===== INFORMATION =====

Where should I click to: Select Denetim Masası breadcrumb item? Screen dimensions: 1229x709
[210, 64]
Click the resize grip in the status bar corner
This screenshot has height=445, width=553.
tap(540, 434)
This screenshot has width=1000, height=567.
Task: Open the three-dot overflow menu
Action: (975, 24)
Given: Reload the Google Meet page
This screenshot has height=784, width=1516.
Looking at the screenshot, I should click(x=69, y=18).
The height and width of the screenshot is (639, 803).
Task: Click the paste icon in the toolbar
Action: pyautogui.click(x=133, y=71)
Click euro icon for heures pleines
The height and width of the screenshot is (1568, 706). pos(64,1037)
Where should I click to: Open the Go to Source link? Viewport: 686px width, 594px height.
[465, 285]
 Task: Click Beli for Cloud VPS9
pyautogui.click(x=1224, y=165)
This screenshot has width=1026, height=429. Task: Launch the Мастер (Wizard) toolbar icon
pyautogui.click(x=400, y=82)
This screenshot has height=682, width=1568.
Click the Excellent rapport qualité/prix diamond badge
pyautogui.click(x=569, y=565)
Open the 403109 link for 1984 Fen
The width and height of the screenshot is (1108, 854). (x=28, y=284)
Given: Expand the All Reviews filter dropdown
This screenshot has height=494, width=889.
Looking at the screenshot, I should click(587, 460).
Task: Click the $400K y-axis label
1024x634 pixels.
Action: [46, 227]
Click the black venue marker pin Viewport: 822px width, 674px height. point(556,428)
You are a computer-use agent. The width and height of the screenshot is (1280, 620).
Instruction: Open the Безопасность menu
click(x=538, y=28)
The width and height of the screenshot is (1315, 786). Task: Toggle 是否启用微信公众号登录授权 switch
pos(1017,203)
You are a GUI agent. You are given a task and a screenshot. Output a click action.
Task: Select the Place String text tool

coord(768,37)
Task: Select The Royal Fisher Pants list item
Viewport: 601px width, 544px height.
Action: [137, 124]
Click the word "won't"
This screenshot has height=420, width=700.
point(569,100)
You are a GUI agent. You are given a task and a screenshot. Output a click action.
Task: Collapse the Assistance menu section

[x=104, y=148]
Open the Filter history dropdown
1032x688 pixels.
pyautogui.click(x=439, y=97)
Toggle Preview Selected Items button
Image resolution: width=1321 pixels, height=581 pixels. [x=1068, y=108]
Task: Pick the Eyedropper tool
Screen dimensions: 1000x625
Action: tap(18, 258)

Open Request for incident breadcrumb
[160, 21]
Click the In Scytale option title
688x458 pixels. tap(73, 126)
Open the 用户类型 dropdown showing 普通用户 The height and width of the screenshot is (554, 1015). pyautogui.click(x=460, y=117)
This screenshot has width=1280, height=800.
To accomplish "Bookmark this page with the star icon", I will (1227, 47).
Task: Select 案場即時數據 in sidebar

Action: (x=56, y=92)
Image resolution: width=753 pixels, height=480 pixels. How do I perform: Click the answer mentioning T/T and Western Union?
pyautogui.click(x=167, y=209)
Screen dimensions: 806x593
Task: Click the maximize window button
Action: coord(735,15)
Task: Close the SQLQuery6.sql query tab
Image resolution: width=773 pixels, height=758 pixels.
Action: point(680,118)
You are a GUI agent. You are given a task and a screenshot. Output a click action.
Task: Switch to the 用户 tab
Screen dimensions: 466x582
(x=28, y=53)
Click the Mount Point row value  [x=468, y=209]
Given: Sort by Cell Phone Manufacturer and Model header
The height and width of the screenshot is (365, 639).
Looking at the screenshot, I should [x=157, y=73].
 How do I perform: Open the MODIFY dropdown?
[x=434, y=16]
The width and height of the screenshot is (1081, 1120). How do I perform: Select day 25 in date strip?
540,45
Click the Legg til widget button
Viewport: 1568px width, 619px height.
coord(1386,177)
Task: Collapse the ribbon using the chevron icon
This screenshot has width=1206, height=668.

=====

◆ ASSIGNMENT
Show the lines of the records that contain the word "page".

◆ OUTPUT BELOW
Given: Reload the Google Meet page
To accomplish "Bookmark this page with the star icon", I will (1227, 47).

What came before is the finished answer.